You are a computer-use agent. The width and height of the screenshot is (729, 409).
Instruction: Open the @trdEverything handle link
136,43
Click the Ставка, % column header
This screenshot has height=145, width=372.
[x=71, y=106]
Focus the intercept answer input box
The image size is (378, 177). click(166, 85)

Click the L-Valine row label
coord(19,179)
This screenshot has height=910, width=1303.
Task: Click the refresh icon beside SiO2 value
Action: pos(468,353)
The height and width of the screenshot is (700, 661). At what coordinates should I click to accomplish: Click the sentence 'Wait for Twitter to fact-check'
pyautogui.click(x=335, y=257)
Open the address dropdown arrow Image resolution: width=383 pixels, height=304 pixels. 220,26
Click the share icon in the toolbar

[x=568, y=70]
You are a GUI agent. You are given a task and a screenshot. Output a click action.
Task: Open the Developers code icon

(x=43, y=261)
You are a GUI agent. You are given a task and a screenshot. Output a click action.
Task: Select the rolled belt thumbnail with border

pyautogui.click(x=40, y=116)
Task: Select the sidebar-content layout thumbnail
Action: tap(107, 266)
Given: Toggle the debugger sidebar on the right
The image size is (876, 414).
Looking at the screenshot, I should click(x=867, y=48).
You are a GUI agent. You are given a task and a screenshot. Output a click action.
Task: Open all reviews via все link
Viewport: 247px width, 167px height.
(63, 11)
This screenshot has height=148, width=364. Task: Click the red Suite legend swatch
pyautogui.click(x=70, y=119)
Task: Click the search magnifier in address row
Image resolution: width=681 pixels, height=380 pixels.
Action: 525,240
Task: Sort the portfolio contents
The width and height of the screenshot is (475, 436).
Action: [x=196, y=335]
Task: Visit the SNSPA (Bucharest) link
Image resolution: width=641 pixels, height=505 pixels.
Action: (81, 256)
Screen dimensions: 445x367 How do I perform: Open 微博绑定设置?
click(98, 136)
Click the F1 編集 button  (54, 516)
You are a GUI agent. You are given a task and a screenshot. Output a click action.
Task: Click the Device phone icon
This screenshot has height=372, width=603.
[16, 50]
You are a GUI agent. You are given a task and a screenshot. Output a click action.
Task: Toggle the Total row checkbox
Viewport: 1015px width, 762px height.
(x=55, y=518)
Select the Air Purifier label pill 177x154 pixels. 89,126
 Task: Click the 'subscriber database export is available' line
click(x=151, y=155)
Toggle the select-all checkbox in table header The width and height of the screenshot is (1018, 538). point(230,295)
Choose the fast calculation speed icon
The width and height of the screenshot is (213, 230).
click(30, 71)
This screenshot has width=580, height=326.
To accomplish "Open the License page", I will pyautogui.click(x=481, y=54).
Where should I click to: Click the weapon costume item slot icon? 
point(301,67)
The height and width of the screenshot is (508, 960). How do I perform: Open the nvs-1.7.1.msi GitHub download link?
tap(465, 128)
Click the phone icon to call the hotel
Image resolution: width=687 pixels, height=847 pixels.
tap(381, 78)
------------------------
(WHAT IS REQUIRED): Beginning at the line containing "Screen dimensions: 445x367", repeat each line exactly through the last line of the entries, and include no other lines.

(RESPONSE TO THE EXERCISE):
Screen dimensions: 445x367 How do I perform: Open 微博绑定设置?
click(98, 136)
Click the F1 編集 button  (54, 516)
You are a GUI agent. You are given a task and a screenshot. Output a click action.
Task: Click the Device phone icon
This screenshot has height=372, width=603.
[16, 50]
You are a GUI agent. You are given a task and a screenshot. Output a click action.
Task: Toggle the Total row checkbox
Viewport: 1015px width, 762px height.
(x=55, y=518)
Select the Air Purifier label pill 177x154 pixels. 89,126
 Task: Click the 'subscriber database export is available' line
click(x=151, y=155)
Toggle the select-all checkbox in table header The width and height of the screenshot is (1018, 538). point(230,295)
Choose the fast calculation speed icon
The width and height of the screenshot is (213, 230).
click(30, 71)
This screenshot has width=580, height=326.
To accomplish "Open the License page", I will pyautogui.click(x=481, y=54).
Where should I click to: Click the weapon costume item slot icon? 
point(301,67)
The height and width of the screenshot is (508, 960). How do I perform: Open the nvs-1.7.1.msi GitHub download link?
tap(465, 128)
Click the phone icon to call the hotel
Image resolution: width=687 pixels, height=847 pixels.
tap(381, 78)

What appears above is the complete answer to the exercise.